▶ Brief
These entries must be printed again exactly as they are.

▶ Stored dataset items
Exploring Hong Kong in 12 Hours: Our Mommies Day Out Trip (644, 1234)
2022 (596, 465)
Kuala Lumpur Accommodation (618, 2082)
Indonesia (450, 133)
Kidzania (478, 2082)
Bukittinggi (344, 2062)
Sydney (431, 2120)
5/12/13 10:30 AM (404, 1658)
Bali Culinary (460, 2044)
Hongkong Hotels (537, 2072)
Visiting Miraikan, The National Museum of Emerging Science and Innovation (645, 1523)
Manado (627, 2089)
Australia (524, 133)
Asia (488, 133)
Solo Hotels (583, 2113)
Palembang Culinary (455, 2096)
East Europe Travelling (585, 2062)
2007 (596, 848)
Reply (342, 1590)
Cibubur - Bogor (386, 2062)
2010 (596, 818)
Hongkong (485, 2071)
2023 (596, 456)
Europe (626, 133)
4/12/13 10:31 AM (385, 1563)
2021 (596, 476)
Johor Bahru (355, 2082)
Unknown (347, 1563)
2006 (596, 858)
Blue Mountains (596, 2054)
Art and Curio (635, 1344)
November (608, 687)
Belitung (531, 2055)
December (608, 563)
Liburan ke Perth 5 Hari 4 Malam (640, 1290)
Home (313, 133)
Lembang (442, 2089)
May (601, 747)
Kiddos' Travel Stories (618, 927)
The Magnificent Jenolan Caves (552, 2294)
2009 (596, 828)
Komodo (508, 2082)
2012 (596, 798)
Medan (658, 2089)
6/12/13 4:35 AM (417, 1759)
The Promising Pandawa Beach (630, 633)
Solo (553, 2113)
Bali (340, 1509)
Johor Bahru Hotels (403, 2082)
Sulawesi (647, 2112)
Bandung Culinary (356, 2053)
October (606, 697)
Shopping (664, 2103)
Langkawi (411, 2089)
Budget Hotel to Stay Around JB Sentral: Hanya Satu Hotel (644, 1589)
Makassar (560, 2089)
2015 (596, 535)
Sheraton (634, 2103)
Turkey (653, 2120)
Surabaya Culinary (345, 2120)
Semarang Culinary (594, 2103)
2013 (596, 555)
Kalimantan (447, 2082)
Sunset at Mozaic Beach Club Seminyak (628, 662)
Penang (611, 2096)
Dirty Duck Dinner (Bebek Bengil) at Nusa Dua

▶ Problem solution
Exploring Hong Kong in 12 Hours: Our Mommies Day Out Trip (644, 1234)
2022 (596, 465)
Kuala Lumpur Accommodation (618, 2082)
Indonesia (450, 133)
Kidzania (478, 2082)
Bukittinggi (344, 2062)
Sydney (431, 2120)
5/12/13 10:30 AM (404, 1658)
Bali Culinary (460, 2044)
Hongkong Hotels (537, 2072)
Visiting Miraikan, The National Museum of Emerging Science and Innovation (645, 1523)
Manado (627, 2089)
Australia (524, 133)
Asia (488, 133)
Solo Hotels (583, 2113)
Palembang Culinary (455, 2096)
East Europe Travelling (585, 2062)
2007 (596, 848)
Reply (342, 1590)
Cibubur - Bogor (386, 2062)
2010 (596, 818)
Hongkong (485, 2071)
2023 (596, 456)
Europe (626, 133)
4/12/13 10:31 AM (385, 1563)
2021 (596, 476)
Johor Bahru (355, 2082)
Unknown (347, 1563)
2006 (596, 858)
Blue Mountains (596, 2054)
Art and Curio (635, 1344)
November (608, 687)
Belitung (531, 2055)
December (608, 563)
Liburan ke Perth 5 Hari 4 Malam (640, 1290)
Home (313, 133)
Lembang (442, 2089)
May (601, 747)
Kiddos' Travel Stories (618, 927)
The Magnificent Jenolan Caves (552, 2294)
2009 (596, 828)
Komodo (508, 2082)
2012 (596, 798)
Medan (658, 2089)
6/12/13 4:35 AM (417, 1759)
The Promising Pandawa Beach (630, 633)
Solo (553, 2113)
Bali (340, 1509)
Johor Bahru Hotels (403, 2082)
Sulawesi (647, 2112)
Bandung Culinary (356, 2053)
October (606, 697)
Shopping (664, 2103)
Langkawi (411, 2089)
Budget Hotel to Stay Around JB Sentral: Hanya Satu Hotel (644, 1589)
Makassar (560, 2089)
2015 (596, 535)
Sheraton (634, 2103)
Turkey (653, 2120)
Surabaya Culinary (345, 2120)
Semarang Culinary (594, 2103)
2013 (596, 555)
Kalimantan (447, 2082)
Sunset at Mozaic Beach Club Seminyak (628, 662)
Penang (611, 2096)
Dirty Duck Dinner (Bebek Bengil) at Nusa Dua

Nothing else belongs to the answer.